The aim of this research was to evaluate the serum levels of copeptin and corticotropin-releasing factor (CRF) in monosymptomatic and non-monosymptomatic nocturnal enuresis cases. Although these markers were previously examined in children with monosymptomatic enuresis, there is no study that has evaluated these markers in non-monosymptomatic children.

STUDY DESIGN

One hundred nineteen children with nocturnal enuresis (5-16 years) and forty healthy children (5-17 years) were enrolled to the study. Of the nocturnal enuresis group, forty-nine were monosymptomatic and seventy were non-monosymptomatic. Copeptin and CRF were measured by a competitive inhibition method with enzyme-linked immunosorbent assay.

RESULTS

The serum copeptin levels were significantly lower in children with monosymptomatic and non-monosymptomatic nocturnal enuresis than in the controls.(median, 34.7 [interquartile range (IQR): 34 pg/ml], 39.8 [IQR: 29 pg/ml] vs 52.1 [IQR: 14 pg/ml], respectively, P < 0.05).

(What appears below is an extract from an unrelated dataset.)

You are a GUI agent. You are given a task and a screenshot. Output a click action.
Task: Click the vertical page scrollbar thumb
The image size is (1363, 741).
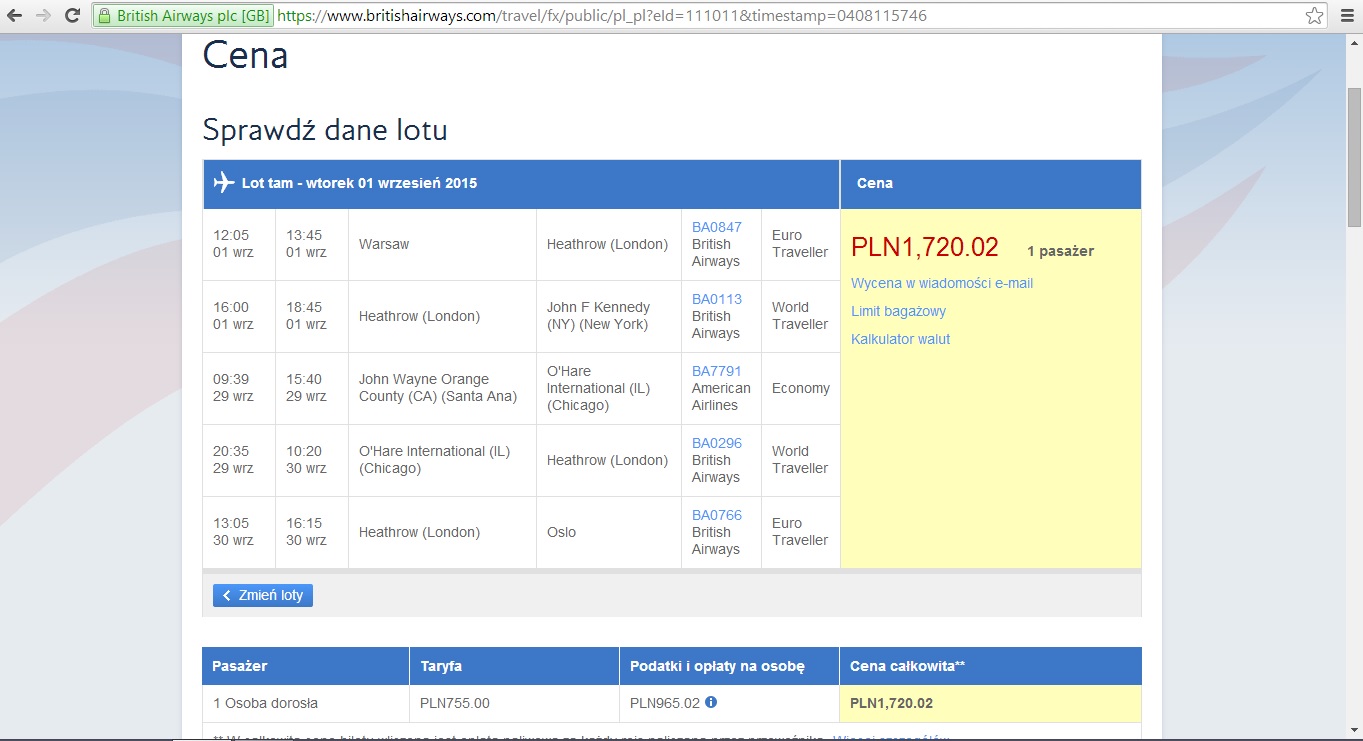1354,157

The serum CRF levels were significantly lower in children with monosymptomatic and non-monosymptomatic nocturnal enuresis than in the controls (median, 35.1 [IQR: 19 pg/ml], 34.05 [IQR: 24 pg/ml] vs 78.3 [IQR: 39 pg/ml], respectively, P < 0.05). There was no significant difference in copeptin and CRF levels between the children with monosymptomatic and non-monosymptomatic nocturnal enuresis.

DISCUSSION

Copeptin is presumed to be a sensitive surrogate biomarker for arginine vasopressin release. To date, there are only two studies in the literature that assess the relationship between copeptin and monosymptomatic enuresis. The only study in the literature demonstrated significantly decreased levels of CRF in monosymptomatic enuretic children. It was demonstrated that the levels of copeptin and CRF differ in both children with monosymptomatic and non-monosymptomatic nocturnal enuresis from the control groups. It was also demonstrated that copeptin and CRF levels were not different between the children in monosymptomatic and non-monosymptomatic groups.

CONCLUSION

Those changes in both copeptin and CRF which were shown in this study in monosymptomatic and non-monosymptomatic enuretic children may contribute to the pathogenesis of nocturnal enuresis. Further case-control studies can evaluate the copeptin and CRF levels before treatments in monosymptomatic and non-monosymptomatic patients to decide potential effectiveness of treatment.